ACM Policy on Universal Identifiers

How many times have you commented on the amount of numbers that identify you in
society? We have charge account numbers, license numbers, Social Security
numbers, insurance policy numbers, school I.D. numbers; the list is endless. A
universal identifier would combine all of these identities into one number, and,
with the use of computerized data banks, a specific individual's records could
be quickly located for all number needs.

On November 14, 1974, the Association of Computing Machinery adopted a
resolution regarding the use of the universal identifier. The A.C.M.
acknowledged that a universal identifier would be beneficial to society and its
individuals by simplifying the process of locating and comparing information
about individuals. However, the A.C.M. felt that present technical,
organizational and legislative efforts to prevent possible abuse to the
individual's right to privacy have not been adequate. The council urged the
prompt generation and passage of legislation that would prevent the misuse of
universal identifiers, including the Social Security Number.

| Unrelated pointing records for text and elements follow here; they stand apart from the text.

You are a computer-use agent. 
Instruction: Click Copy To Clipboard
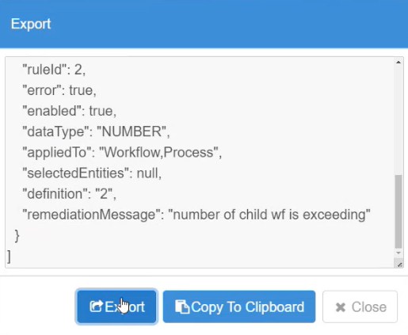point(239,306)
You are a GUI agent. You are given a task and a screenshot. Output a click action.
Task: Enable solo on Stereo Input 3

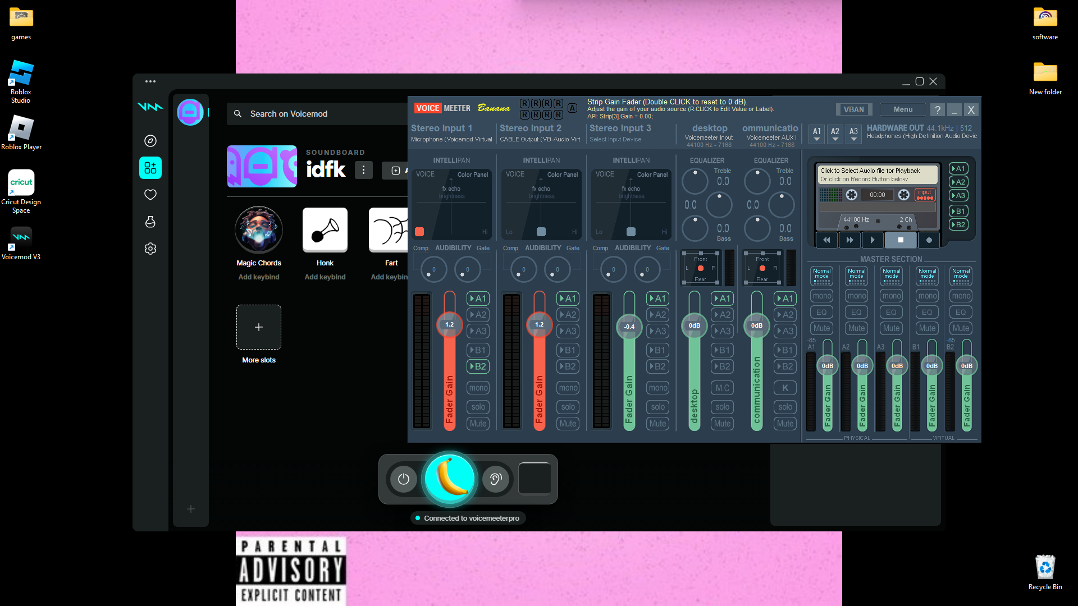click(657, 407)
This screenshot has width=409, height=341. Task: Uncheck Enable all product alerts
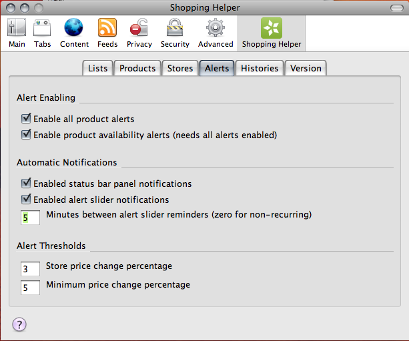coord(26,119)
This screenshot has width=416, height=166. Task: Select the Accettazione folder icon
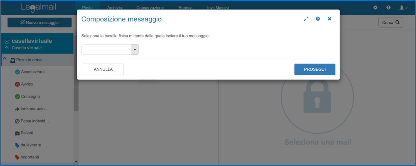point(17,72)
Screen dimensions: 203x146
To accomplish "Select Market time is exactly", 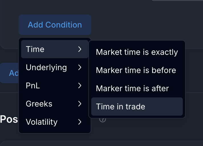I will click(137, 52).
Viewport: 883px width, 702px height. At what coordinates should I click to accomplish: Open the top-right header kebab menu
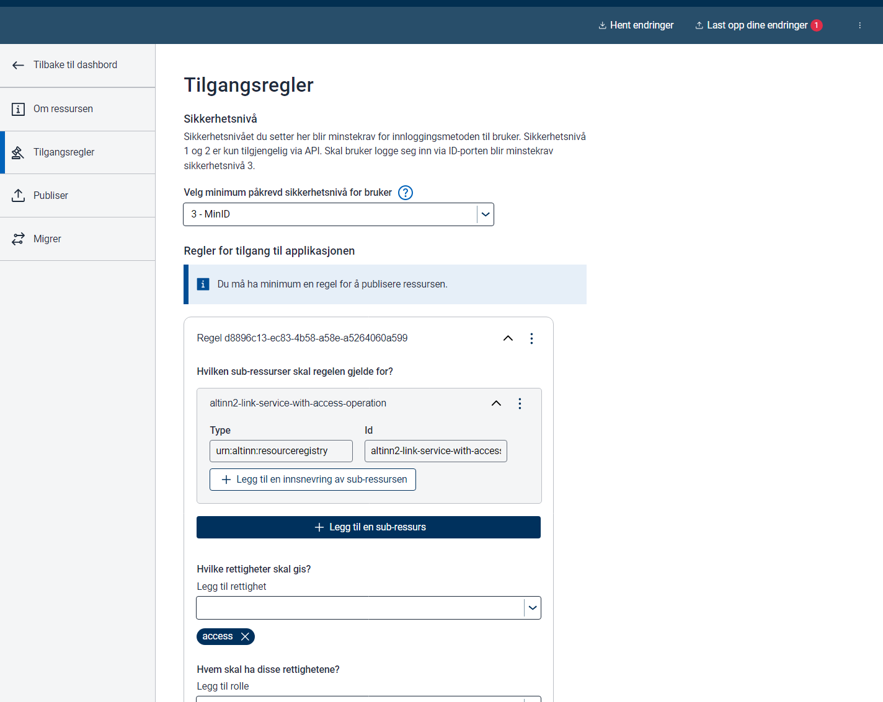(x=859, y=25)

FBI Computer Plans Grow, Despite Critics

Officials in the Federal Bureau of Investigation have been pushing for more than
a year to expand the agency's computerized data bank network by linking it to
existing state and local criminal information systems.

The Bureau's plan is to establish a centralized data system that would supply
information to local police authorities, but which could also monitor and
collect all local and state police messages. Control of communications would
rest with the F.B.I.

That is what alarms so many of the critics. Conservative members of Congress are
apprehensive about creation of a Federal police force; liberals are fearful of
possible misuse of information at the expense of individual rights.

Responding to the criticism, officials have written that "The F.B.I. has long
recognized... the sanctity of the privacy of the individual." Authority to halt
the computerized police system is vested in the Attorney General, the White
House, and the Congress. A definitive action has not been taken.